--- Start The input ---
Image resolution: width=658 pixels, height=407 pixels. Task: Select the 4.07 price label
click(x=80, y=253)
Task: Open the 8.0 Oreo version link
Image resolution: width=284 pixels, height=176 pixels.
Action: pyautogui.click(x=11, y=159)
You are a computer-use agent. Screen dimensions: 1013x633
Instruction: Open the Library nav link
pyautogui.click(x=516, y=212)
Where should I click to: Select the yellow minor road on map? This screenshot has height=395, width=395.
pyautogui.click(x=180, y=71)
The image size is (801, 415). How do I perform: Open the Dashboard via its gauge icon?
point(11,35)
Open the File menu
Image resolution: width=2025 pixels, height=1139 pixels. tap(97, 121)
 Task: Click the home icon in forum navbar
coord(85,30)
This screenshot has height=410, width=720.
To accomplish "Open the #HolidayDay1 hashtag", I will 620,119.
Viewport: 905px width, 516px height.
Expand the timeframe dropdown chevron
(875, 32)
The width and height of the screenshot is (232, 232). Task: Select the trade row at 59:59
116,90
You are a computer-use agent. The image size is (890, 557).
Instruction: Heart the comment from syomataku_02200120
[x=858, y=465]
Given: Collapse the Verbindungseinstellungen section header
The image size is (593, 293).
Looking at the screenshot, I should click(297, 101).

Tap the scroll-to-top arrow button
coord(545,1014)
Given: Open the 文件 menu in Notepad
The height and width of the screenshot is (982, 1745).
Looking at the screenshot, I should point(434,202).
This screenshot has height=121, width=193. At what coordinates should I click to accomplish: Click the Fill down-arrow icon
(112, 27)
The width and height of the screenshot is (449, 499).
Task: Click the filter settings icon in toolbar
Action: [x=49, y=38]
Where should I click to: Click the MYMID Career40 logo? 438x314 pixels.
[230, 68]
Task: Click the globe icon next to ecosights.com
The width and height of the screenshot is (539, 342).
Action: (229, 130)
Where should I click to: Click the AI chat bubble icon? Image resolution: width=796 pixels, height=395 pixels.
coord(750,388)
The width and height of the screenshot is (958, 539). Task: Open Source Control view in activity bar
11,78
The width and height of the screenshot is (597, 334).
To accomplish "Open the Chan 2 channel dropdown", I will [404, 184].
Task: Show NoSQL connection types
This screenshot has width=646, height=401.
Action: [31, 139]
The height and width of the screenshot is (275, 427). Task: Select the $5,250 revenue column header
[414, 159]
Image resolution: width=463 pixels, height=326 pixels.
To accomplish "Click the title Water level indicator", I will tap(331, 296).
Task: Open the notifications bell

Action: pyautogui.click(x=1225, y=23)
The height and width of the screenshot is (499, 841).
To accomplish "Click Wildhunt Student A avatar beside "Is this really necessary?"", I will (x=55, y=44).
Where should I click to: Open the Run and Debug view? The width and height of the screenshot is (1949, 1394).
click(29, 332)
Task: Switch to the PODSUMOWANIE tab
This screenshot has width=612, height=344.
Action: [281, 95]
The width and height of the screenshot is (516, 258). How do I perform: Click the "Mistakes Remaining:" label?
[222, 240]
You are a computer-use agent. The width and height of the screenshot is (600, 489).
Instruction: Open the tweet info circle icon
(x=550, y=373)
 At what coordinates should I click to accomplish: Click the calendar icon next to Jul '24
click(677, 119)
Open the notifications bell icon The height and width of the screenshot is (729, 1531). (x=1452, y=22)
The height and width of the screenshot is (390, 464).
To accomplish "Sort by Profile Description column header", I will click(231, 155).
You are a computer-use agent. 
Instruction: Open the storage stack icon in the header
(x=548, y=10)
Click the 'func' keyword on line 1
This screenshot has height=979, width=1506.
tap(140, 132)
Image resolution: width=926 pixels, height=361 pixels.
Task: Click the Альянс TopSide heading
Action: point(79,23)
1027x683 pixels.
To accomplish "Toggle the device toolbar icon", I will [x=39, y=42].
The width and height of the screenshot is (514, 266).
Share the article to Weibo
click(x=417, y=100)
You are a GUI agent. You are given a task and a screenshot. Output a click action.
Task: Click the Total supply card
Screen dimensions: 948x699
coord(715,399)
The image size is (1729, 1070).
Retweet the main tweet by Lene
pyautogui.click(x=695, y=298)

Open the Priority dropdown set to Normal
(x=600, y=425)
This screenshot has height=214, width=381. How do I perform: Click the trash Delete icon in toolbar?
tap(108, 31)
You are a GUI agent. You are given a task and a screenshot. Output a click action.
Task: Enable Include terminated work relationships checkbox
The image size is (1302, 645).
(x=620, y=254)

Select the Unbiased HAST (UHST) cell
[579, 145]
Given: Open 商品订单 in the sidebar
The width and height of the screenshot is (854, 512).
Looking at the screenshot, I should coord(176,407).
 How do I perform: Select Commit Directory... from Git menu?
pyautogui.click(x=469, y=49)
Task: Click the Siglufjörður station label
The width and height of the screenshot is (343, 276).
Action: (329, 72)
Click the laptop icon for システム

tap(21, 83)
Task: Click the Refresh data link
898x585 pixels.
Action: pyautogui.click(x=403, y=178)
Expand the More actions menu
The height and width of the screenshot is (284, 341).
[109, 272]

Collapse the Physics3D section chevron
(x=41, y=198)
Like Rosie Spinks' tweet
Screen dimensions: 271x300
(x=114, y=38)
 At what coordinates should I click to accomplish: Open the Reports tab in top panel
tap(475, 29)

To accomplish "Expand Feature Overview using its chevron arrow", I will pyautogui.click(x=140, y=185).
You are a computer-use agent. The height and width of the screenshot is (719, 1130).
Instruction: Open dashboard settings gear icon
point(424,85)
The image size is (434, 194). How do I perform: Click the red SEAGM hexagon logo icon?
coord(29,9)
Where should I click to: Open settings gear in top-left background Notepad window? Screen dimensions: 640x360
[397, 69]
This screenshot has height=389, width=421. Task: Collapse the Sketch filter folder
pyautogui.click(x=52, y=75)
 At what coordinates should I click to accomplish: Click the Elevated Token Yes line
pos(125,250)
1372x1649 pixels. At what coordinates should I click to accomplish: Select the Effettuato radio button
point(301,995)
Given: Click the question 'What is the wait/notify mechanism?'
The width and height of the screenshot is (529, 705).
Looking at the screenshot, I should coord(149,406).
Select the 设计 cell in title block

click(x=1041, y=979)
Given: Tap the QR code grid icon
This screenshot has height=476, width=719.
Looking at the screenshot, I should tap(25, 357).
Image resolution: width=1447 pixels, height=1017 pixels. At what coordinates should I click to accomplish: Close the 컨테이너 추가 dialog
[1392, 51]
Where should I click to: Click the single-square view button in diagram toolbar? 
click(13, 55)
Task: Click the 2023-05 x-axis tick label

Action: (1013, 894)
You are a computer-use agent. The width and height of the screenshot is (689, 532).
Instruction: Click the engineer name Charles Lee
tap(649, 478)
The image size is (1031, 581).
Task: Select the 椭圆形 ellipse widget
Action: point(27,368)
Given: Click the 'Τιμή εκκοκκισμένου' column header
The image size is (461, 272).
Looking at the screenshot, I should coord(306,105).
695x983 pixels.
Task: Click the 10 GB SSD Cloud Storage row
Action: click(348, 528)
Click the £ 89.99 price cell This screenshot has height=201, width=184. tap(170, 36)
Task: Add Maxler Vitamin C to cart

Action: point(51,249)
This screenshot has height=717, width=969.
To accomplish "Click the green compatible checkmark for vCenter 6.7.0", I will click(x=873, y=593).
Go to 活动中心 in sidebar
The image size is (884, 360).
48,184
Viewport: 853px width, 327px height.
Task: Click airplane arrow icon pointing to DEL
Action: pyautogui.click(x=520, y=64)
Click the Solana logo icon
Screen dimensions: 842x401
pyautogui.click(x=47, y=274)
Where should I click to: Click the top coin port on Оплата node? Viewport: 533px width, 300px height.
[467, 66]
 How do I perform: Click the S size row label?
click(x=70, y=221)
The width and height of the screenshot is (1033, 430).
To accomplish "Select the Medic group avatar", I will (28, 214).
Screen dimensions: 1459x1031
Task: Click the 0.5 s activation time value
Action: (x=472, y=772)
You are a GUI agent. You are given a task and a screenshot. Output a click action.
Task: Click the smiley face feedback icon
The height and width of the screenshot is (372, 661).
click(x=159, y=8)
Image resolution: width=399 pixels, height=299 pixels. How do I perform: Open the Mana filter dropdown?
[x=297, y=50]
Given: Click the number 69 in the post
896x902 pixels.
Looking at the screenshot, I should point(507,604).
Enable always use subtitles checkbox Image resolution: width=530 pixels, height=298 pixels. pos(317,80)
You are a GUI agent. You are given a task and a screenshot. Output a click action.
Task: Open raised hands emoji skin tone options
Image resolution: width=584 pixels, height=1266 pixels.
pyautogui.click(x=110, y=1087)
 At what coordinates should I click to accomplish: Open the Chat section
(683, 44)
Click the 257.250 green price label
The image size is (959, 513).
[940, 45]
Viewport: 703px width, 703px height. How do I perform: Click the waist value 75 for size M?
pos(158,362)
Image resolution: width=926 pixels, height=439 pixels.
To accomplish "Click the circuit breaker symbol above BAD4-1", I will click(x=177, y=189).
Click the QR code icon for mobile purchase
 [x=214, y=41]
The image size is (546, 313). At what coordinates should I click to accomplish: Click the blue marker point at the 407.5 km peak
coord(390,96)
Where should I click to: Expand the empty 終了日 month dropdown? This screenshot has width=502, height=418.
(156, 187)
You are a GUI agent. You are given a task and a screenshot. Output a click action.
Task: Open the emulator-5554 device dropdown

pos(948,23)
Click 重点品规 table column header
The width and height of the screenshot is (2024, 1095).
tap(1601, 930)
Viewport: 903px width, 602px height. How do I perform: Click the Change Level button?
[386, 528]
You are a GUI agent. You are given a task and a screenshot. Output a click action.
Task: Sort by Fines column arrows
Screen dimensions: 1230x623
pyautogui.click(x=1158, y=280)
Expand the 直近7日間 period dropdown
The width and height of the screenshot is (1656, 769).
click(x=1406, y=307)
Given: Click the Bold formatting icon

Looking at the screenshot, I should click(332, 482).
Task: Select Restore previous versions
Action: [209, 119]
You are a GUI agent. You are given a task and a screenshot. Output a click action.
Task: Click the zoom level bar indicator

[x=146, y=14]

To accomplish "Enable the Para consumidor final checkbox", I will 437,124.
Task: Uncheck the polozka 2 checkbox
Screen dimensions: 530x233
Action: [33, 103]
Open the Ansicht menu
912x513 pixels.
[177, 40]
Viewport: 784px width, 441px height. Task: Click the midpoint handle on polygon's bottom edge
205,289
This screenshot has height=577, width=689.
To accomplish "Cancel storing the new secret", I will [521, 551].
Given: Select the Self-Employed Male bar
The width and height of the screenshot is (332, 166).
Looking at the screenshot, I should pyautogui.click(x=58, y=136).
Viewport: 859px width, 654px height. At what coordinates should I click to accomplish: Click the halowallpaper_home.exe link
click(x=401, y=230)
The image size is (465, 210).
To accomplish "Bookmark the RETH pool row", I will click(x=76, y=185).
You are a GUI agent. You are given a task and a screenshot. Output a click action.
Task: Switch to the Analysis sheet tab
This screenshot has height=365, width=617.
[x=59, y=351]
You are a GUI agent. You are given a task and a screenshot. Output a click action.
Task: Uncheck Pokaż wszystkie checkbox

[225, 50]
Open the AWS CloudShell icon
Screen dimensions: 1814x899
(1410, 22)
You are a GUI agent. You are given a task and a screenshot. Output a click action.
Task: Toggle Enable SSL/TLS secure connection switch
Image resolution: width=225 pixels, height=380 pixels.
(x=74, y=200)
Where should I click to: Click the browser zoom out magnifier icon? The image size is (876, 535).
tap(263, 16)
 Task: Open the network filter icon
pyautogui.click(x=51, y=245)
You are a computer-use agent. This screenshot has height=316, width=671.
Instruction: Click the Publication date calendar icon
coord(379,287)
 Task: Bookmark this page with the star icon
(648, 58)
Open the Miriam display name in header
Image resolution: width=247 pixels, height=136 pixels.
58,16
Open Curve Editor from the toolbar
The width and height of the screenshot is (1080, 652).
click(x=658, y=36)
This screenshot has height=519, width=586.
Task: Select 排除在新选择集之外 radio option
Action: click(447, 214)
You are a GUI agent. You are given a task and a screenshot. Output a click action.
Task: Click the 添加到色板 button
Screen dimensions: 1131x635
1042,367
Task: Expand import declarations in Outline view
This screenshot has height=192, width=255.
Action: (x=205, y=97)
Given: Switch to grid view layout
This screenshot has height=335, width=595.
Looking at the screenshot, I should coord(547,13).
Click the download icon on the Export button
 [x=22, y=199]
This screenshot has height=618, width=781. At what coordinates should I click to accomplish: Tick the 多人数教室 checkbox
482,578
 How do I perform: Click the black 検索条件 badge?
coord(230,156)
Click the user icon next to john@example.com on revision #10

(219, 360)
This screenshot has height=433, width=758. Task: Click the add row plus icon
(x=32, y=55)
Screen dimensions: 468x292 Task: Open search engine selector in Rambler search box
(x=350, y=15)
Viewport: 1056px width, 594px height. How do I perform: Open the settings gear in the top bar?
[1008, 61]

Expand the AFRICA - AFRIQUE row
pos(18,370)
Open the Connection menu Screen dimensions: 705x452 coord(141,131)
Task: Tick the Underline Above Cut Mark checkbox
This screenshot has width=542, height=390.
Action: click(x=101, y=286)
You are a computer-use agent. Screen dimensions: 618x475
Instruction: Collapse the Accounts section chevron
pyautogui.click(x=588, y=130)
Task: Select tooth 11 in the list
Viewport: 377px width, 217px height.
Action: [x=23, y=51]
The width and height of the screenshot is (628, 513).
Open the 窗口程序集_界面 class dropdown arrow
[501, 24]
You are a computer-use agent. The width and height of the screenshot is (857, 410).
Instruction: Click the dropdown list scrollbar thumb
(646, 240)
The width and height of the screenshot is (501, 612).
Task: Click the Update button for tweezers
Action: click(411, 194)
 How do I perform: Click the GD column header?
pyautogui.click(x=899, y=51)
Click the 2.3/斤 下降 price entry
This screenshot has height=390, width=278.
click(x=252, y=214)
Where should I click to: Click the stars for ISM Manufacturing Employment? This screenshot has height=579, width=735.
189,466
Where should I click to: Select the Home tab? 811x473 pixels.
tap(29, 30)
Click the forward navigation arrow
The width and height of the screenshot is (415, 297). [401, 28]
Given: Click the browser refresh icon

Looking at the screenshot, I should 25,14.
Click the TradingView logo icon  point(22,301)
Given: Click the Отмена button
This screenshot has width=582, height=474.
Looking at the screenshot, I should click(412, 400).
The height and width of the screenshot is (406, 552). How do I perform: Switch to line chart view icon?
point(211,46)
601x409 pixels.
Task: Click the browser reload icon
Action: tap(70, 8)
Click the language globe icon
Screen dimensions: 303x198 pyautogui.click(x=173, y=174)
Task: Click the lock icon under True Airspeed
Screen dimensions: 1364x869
--- End The input ---
> [What this task involves]: Can you format the entries from the line with "Like Rosie Spinks' tweet" to the line with "click(13, 55)" as a JSON list of strings, one per line, with blank lines left out?

> [Response below]:
[
  "Like Rosie Spinks' tweet",
  "Screen dimensions: 271x300",
  "(x=114, y=38)",
  " At what coordinates should I click to accomplish: Open the Reports tab in top panel",
  "tap(475, 29)",
  "To accomplish \"Expand Feature Overview using its chevron arrow\", I will pyautogui.click(x=140, y=185).",
  "You are a computer-use agent. The height and width of the screenshot is (719, 1130).",
  "Instruction: Open dashboard settings gear icon",
  "point(424,85)",
  "The image size is (434, 194). How do I perform: Click the red SEAGM hexagon logo icon?",
  "coord(29,9)",
  "Where should I click to: Open settings gear in top-left background Notepad window? Screen dimensions: 640x360",
  "[397, 69]",
  "This screenshot has height=389, width=421. Task: Collapse the Sketch filter folder",
  "pyautogui.click(x=52, y=75)",
  " At what coordinates should I click to accomplish: Click the Elevated Token Yes line",
  "pos(125,250)",
  "1372x1649 pixels. At what coordinates should I click to accomplish: Select the Effettuato radio button",
  "point(301,995)",
  "Given: Click the question 'What is the wait/notify mechanism?'",
  "The width and height of the screenshot is (529, 705).",
  "Looking at the screenshot, I should coord(149,406).",
  "Select the 设计 cell in title block",
  "click(x=1041, y=979)",
  "Given: Tap the QR code grid icon",
  "This screenshot has height=476, width=719.",
  "Looking at the screenshot, I should tap(25, 357).",
  "Image resolution: width=1447 pixels, height=1017 pixels. At what coordinates should I click to accomplish: Close the 컨테이너 추가 dialog",
  "[1392, 51]",
  "Where should I click to: Click the single-square view button in diagram toolbar? ",
  "click(13, 55)"
]